Silver Spoon is not the manga adaption of the 80s sitcom with Ricky Schroder. It is the latest manga by Hiromu Arakawa who is far more well-known for her work as the artist behind Fullmetal Alchemist. But as Rudyard Kipling wrote East is East and West is West, and never the twain shall meet. Although they are written by the same author it would be hard for be two of them to be more dissimilar. If you hear the name Nobuyuki Fukumotoyou know you are going to get a crazy gambling manga. But Silver Spoon proves you can’t make that sort of assumption with Hiromu Arakawa.
Silver Spoon is set at an agricultural college in Hokkaido. It revolves around, Yugo Hachiken, a city slicker trying to make his way though school surrounded by farmer’s kids. While it seems like he came to the school to he could be the top of his class he obviously has other reasons for coming to a place where he is such a fish out of water. Yugo has to deal with everything from chasing chickens to creating a pizza party while trying to discover what he actually wants to do with his future.
On a certain level the art alone tells you that this is a Hiromu Arakawa manga. Thankfully only character who is a one to one copy is the gym teacher who look exactly like Armstrong (which is not something you could say with her design work for Hero Tales). But beyond that the story telling is much different. This is all very much informed by her life growing up on a dairy farm. That means also it is all very slice of life. No action and no grand adventure. Unless you consider almost being bitten by a pig an adventure. This is far more character and mood based. Thankfully there are no constant short jokes or some such similar running gag. When you are much more quiet humor based such repetitive jokes would stand out even more.
But the biggest difference is probably the reaction between the US and Japan.

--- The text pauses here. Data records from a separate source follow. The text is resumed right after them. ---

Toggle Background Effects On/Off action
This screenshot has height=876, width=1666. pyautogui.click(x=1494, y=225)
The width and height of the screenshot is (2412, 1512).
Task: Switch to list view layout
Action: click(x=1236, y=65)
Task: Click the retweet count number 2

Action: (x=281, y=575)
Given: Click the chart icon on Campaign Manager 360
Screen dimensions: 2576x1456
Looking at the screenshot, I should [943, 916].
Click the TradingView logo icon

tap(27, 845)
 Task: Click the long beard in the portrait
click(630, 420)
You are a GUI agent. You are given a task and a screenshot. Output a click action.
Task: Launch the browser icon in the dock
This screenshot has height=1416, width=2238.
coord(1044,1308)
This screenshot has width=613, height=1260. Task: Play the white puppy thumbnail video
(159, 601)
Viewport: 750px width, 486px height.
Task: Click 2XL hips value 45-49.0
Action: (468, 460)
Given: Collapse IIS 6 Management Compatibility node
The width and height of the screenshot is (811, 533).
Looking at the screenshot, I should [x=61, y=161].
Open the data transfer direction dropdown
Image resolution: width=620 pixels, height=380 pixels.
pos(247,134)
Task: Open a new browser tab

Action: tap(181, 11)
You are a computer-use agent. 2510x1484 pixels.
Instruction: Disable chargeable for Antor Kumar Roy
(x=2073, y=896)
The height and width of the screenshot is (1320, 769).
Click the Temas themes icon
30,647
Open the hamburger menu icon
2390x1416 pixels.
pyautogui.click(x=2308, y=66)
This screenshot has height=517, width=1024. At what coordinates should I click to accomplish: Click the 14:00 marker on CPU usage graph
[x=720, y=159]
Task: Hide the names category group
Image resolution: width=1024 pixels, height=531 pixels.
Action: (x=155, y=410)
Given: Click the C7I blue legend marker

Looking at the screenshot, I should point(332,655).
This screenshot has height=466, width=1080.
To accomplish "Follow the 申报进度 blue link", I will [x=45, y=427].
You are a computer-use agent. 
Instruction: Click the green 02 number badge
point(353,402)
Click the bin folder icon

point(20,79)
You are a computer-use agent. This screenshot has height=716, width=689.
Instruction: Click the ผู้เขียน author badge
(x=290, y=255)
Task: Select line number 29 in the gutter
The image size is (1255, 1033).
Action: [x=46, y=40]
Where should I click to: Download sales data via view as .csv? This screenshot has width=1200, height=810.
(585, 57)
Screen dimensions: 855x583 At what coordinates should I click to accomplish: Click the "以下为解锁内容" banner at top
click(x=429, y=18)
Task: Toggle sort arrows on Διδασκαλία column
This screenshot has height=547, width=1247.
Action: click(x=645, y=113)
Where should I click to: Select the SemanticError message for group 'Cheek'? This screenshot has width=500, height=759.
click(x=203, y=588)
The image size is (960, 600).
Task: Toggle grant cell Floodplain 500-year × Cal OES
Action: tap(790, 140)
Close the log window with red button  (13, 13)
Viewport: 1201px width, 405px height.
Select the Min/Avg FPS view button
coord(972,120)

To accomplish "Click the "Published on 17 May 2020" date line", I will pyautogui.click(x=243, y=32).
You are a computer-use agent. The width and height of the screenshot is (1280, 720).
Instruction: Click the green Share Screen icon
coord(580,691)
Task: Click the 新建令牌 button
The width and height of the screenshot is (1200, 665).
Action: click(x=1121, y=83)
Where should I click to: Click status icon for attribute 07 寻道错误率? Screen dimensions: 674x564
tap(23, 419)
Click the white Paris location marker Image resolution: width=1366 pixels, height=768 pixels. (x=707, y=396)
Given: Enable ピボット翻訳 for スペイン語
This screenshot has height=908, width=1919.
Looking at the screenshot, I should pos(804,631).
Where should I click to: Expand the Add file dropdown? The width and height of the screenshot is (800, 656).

Fullmetal Alchemist was a hit in the US and Japan. It was the “it” show for quite awhile. On the other hand while Silver Spoon has been doing gangbusters in Japan there is a good reason no one is rushing to put in out in English. This is not the sort of series that does well here even if you throw on a sticker about how this is from the same artist who gave you the alchemy series you loved.
This is really the sort of series that is going to appeal to someone who likes slower shows with a dash of humor. If you are an Aria fan or maybe And Yet The Town Moves sort of reader than this might appeal to you. It does have a bit of pep to it and Hiromu Arakawa is always good at making goofy but loveable characters. But if you are looking for a more hot blooded experience you will be sadly disappointed.
I picked up the first Lizzie Newton manhwa from Seven Seas as it promised me Victorian mysteries!
Lizzie is an author who is gaining a fan following for her sleuthing stories and an aristocrat. She is eccentric and fearless if somewhat annoying at times. Her mystery solving style is a bit Sherlockian though her steward Edwin is the one more familiar with using scientific tests as evidence.
The mystery is this volume involves a presumed suicide of a gentleman who had recently returned from war to find his sweetheart married to someone else. I was glad they gave the entire book to one mystery. Besides thinking that Lizzie was way to quick to call it murder, it plays out fairly well. Some of the vital facts to figuring out the case are really subtle but they are there though I missed them. However, we don’t ever come face to face with the criminal either which definitely made it hard to figure out.
The police detective has so much internal monologue about how amazing Lizzie and Edwin are it became laughable and then annoying.
In the end, I’m feeling middle of the road about this title so will probably pick up another to see how it plays out as it goes on.